Ms. LEDGER: (As Ennis Del Mar) Don't mean nothing, Alma.

BLOCK: Such a great scene.

Ms. OSSANA: Just makes my heart ache.

BLOCK: And that is a scene that's pretty much word for word from...

Mr. McMURTRY: That's verbatim from the book.

Ms. OSSANA: You bet. You bet.

Mr. McMURTRY: A lot of times we didn't see a single thing to change.

Ms. OSSANA: The dialogue is pitch-perfect.

BLOCK: It's interesting if you read the short story and the screenplay side by side--which I wouldn't recommend for everyone, but it's an interesting exercise--there are lots of places in this story that are not dialogue, but that are Annie Proulx's description of emotion or landscape that become part of the script, again not as dialogue but as--I don't know if there's a word for it, but as instructions to the director or to the actor.

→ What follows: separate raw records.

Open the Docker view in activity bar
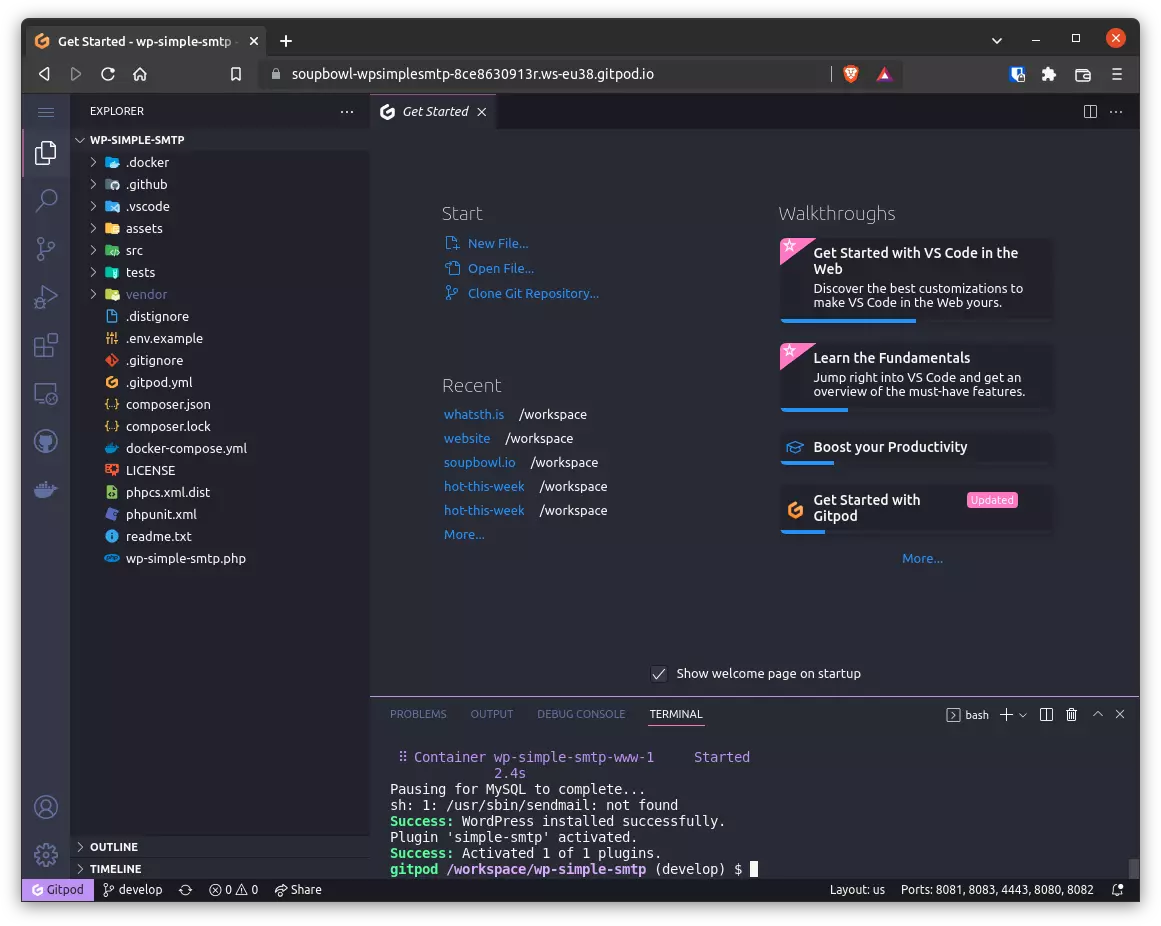This screenshot has height=926, width=1161. point(46,490)
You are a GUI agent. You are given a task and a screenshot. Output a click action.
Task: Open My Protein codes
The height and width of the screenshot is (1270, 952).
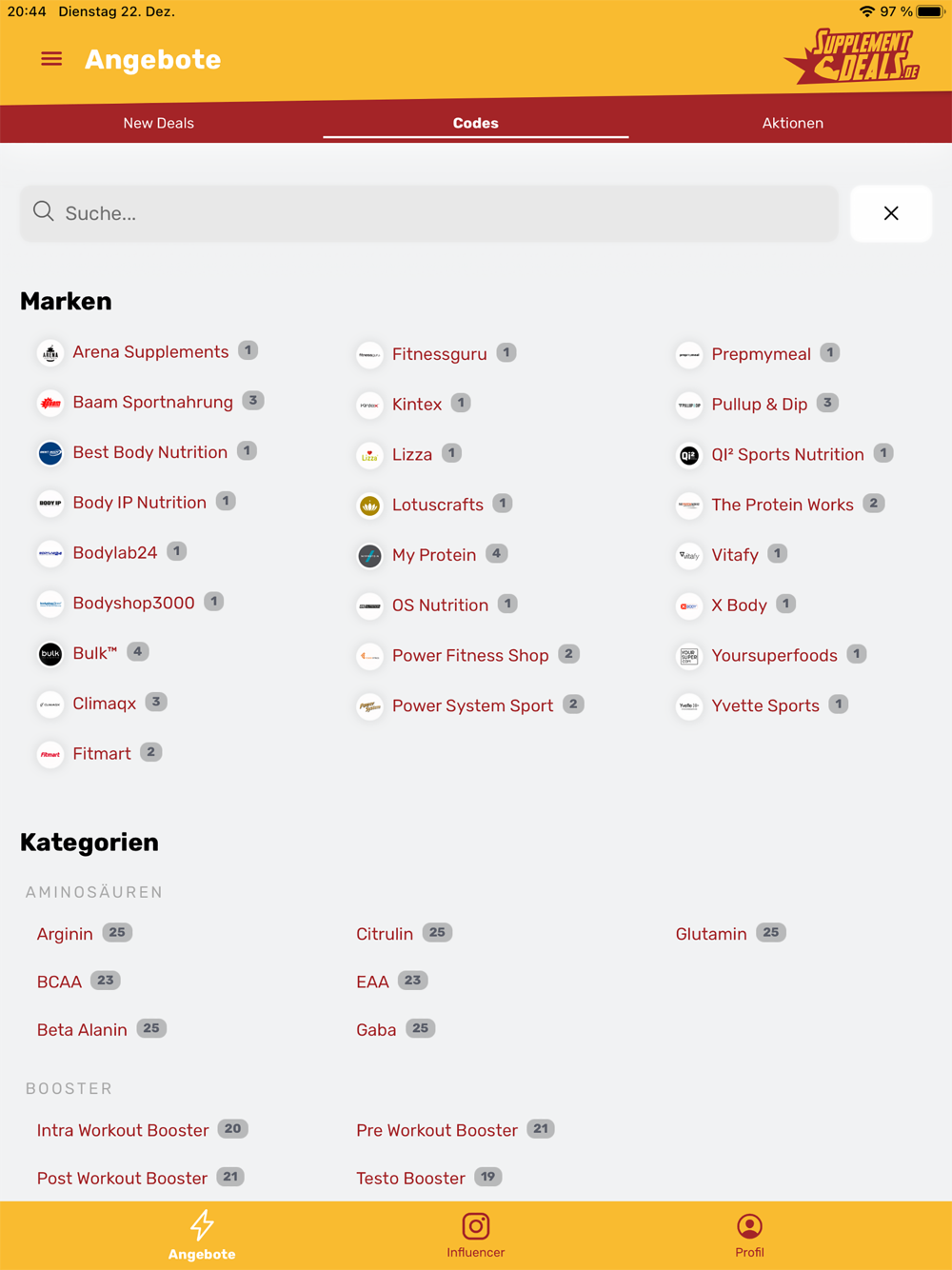[x=434, y=555]
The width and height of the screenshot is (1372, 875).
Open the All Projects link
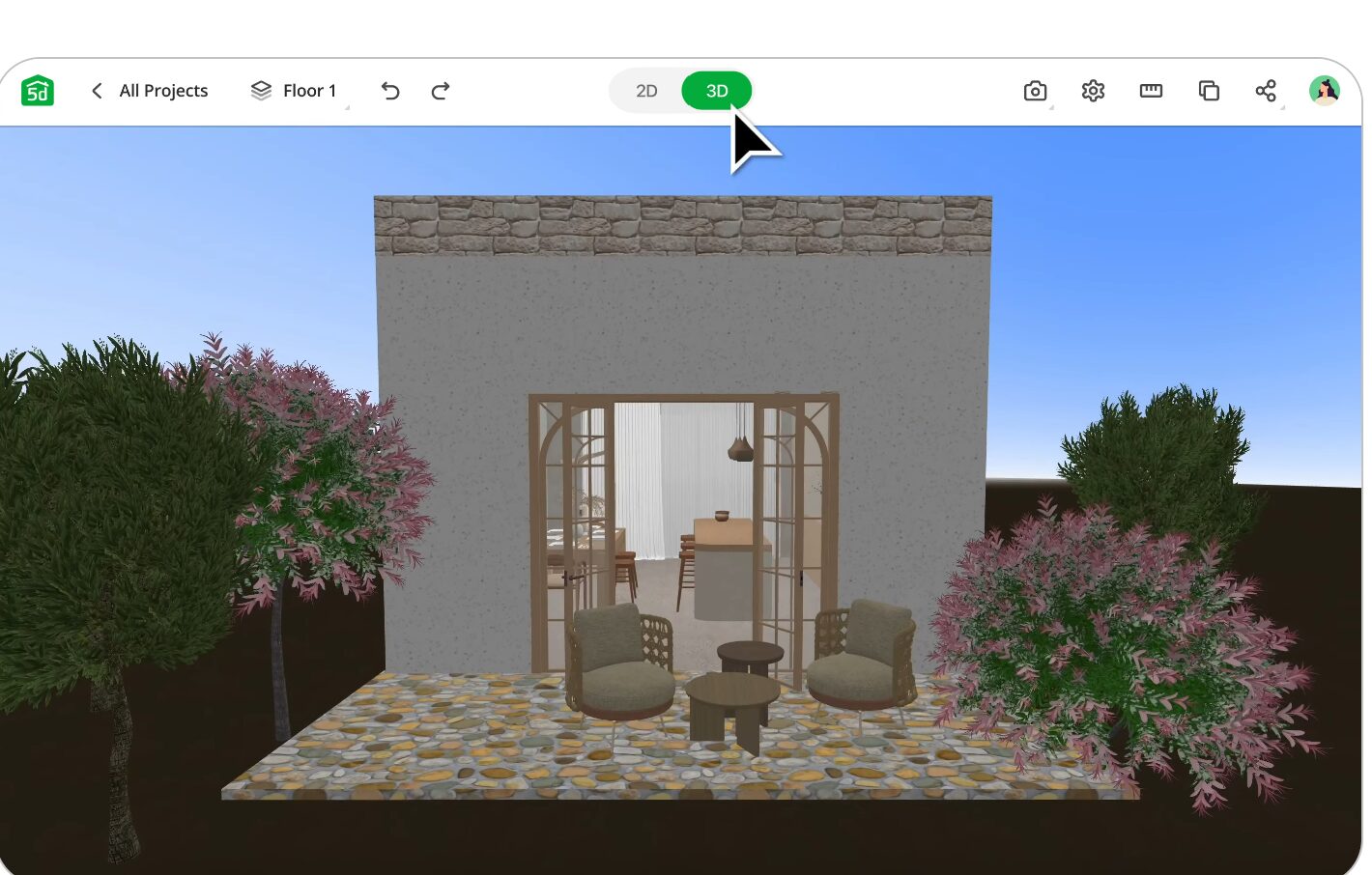163,91
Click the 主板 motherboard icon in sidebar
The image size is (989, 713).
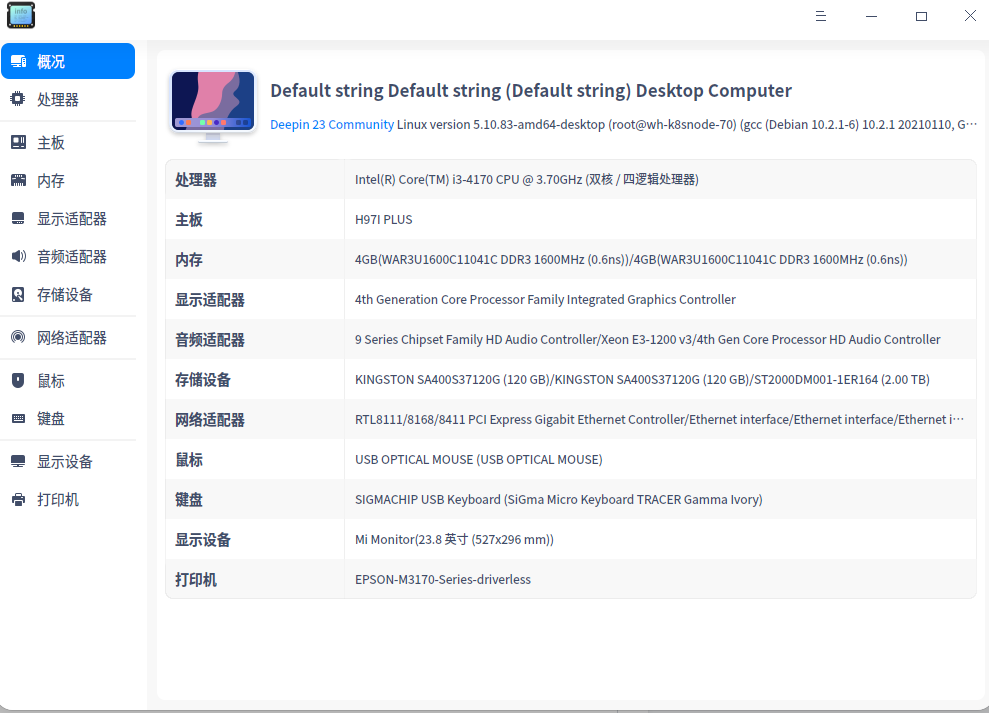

Ms. OSSANA: Sort of--it's narrative instruction.

BLOCK: Narrative instruction. There's one I'm thinking of; this is a scene when Ennis and Jack have reunited four years after their original summer on Brokeback Mountain, and they've embraced very tightly, and then they've separated and there's a paragraph where Annie Proulx writes, `Ennis can still smell Jack, the intensely familiar odor of cigarettes, musky sweat and a faint sweetness like grass, and with it, the rushing color of the mountain.'

Ms. OSSANA: Isn't that beautiful? How could you not put that in there? I mean, I felt it was very necessary to have that in the narrative because I knew that ultimately if we were to cast this, we would probably be casting young actors who hadn't had a lot of acting experience, let alone life experience. That's such evocative prose, and I felt it was--it would be an aid to anyone, the actors and the director both.

NORRIS: Diana Ossana wrote the screenplay for "Brokeback Mountain" with Larry McMurtry. They spoke with Melissa Block. The movie opens today in New York, Los Angeles and San Francisco.

SIEGEL: You're listening to ALL THINGS CONSIDERED from NPR News.